(TÂCHE À RÉALISER)
Recopiez intégralement, sans la moindre modification, l'extrait ci-dessous consacré à l'entreprise fromagère Essendou.

=== EXTRAIT DU TEXTE ===

Algérie

La peur de perdre son "beurre"



"On se démène pour essayer de fabriquer des quantités très réduites, mais cela ne couvre même pas les charges de l'entreprise", se plaint le producteur de fromage et de camembert.Avec son sourire et sa sérénité, l'homme qui vient à notre accueil donne la nette impression que tout lui sourit. Mais à peine la discussion engagée, l'on se rend compte que Amar Gadi est un chef d'entreprise assez tourmenté par la situation actuelle et les incertitudes qu'elle génère.
L'entreprise familiale Essendou qu'il dirige depuis 2008 n'a jamais été aussi malmenée que depuis le début de cette crise sanitaire. Elle est quasiment en arrêt d'activité. Dans la cour de l'entreprise, les véhicules de service sont recouverts d'une épaisse couche de poussière.

=== DONNÉES FOURNIES ===

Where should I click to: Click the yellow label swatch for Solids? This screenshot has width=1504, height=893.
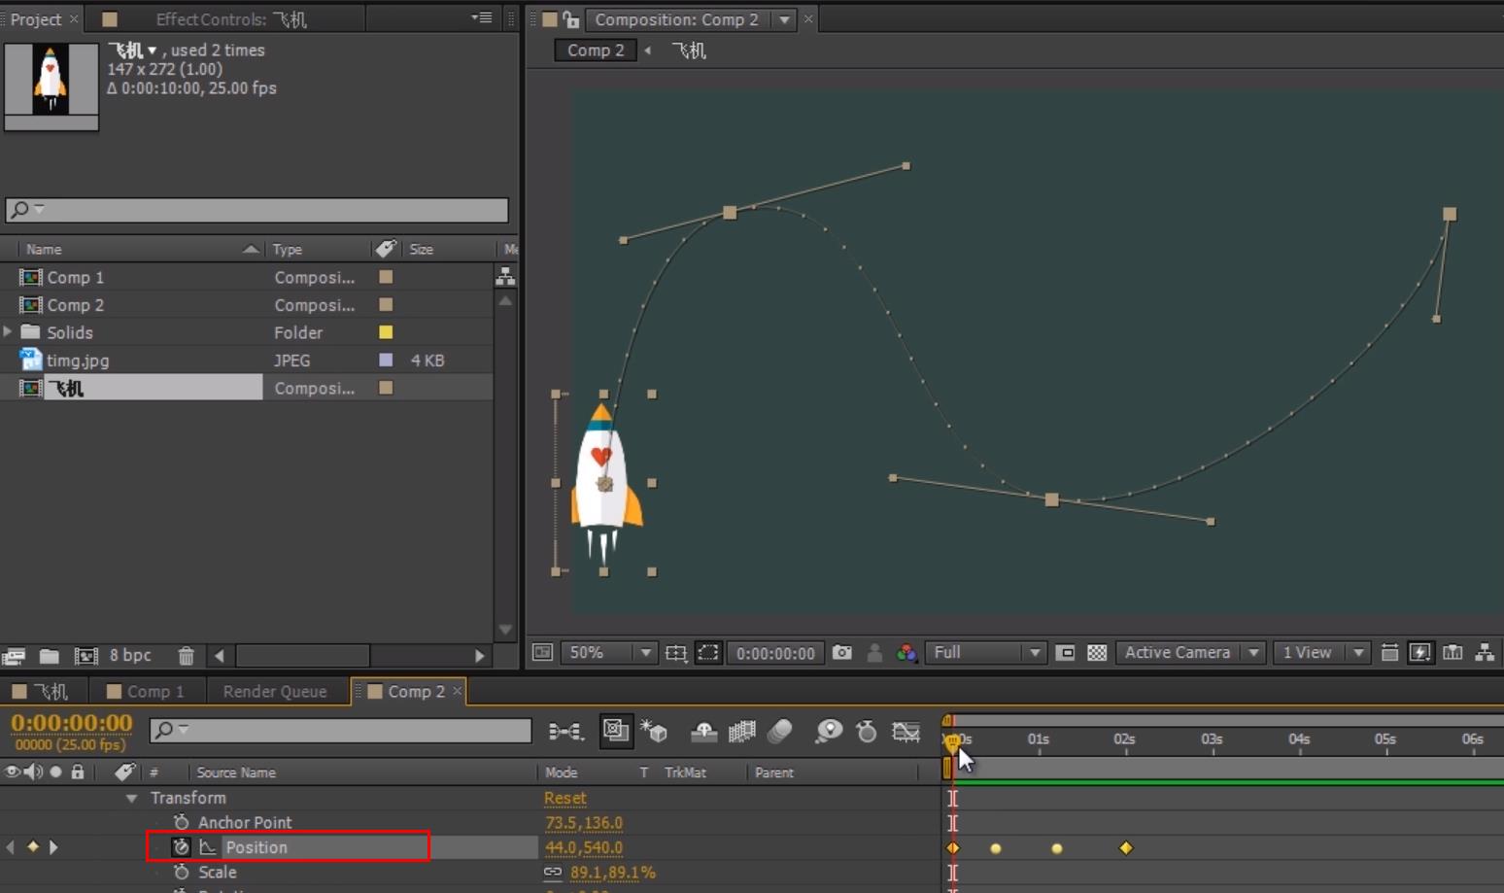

===

(RÉSULTAT OBTENU)
Algérie

La peur de perdre son "beurre"



"On se démène pour essayer de fabriquer des quantités très réduites, mais cela ne couvre même pas les charges de l'entreprise", se plaint le producteur de fromage et de camembert.Avec son sourire et sa sérénité, l'homme qui vient à notre accueil donne la nette impression que tout lui sourit. Mais à peine la discussion engagée, l'on se rend compte que Amar Gadi est un chef d'entreprise assez tourmenté par la situation actuelle et les incertitudes qu'elle génère.
L'entreprise familiale Essendou qu'il dirige depuis 2008 n'a jamais été aussi malmenée que depuis le début de cette crise sanitaire. Elle est quasiment en arrêt d'activité. Dans la cour de l'entreprise, les véhicules de service sont recouverts d'une épaisse couche de poussière.